Kentucky: Mechanosensory hair cells in the inner ear pick up the softest sounds, such as whispers and distant noises. Unlike other cells in the human body, these sensory cells are fragile
and finite. At birth, the human ear contains approximately 15,000 of
these cells. They do not regenerate or divide and, therefore are
susceptible to permanent damage from exposure to loud sounds. Scientists
believe understanding the molecular mechanisms that maintain the
structure of these cells throughout the lifespan can provide insight
into the fundamental causes of hearing loss and deafness.

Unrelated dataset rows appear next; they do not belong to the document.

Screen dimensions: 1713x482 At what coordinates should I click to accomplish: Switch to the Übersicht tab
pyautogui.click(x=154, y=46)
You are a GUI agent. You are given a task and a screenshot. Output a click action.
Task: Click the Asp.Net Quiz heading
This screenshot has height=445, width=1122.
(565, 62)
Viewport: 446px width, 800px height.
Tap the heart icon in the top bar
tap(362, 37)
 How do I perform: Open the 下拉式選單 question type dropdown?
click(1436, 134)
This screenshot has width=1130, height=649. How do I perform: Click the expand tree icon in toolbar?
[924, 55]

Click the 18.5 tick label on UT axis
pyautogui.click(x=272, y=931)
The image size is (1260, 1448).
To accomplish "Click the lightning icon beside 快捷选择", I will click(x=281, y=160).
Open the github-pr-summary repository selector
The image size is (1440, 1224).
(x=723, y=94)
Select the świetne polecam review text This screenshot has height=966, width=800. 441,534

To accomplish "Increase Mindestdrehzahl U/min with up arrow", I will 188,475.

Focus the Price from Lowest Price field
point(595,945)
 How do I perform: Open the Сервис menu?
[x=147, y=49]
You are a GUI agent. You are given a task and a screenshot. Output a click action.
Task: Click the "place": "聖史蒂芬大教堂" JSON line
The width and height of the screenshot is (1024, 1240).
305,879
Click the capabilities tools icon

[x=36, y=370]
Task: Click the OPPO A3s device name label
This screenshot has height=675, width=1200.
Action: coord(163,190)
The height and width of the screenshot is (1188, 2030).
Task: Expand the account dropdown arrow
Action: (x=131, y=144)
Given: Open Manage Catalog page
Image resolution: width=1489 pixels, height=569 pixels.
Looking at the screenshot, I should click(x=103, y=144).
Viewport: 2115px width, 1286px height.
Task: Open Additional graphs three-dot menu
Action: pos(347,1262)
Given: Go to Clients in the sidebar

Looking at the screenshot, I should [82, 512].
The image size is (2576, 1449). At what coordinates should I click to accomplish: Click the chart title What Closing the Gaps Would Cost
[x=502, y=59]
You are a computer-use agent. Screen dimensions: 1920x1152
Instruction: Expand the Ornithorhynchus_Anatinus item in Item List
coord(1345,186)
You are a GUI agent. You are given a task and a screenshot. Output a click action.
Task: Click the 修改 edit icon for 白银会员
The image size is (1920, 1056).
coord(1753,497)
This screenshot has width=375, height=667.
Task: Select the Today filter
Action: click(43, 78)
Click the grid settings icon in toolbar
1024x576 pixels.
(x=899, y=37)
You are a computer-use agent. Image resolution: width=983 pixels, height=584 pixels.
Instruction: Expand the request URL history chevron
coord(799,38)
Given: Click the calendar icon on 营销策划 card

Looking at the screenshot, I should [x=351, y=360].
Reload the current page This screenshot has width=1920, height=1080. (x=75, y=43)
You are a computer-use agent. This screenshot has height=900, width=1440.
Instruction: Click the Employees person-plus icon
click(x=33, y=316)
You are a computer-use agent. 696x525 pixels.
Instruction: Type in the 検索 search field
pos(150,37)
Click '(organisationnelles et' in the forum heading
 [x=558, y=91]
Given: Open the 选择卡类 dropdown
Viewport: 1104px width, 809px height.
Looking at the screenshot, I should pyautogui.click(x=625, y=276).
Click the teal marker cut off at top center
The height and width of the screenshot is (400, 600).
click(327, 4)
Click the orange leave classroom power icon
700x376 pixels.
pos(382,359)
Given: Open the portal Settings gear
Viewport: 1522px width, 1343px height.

University of Kentucky physiologists Catalina Vélez-Ortega, Gregory
Frolenkov and their collaborators in the UK College of Medicine have
discovered a molecular mechanism necessary for stabilizing stereocilia,
the “hairs” of the sensory cells of the inner ear. Stereocilia are
nanoscale structures grouped together in staircase-like rows and
interconnected by extracellular filaments. Hearing happens when sound
vibrations deflect stereocilia, tension the extracellular filaments and
open mechanotransduction ion channels allowing calcium and other ions to
enter the hair cell.
Frolenkov’s team discovered that blockage of these channels cause the
stereocilia to retract and that this retraction depends on the calcium
influx through these channels. UK researchers uncovered the mechanism
maintaining the remarkable staircase-like architecture of the
stereocilia. This contribution provides new insight into the molecular
mechanisms that facilitate the detection of sound within the inner ear,
with opportunities to explore molecular therapies to maintain the
stereocilia structure.
This research will appear in an upcoming issue of eLife.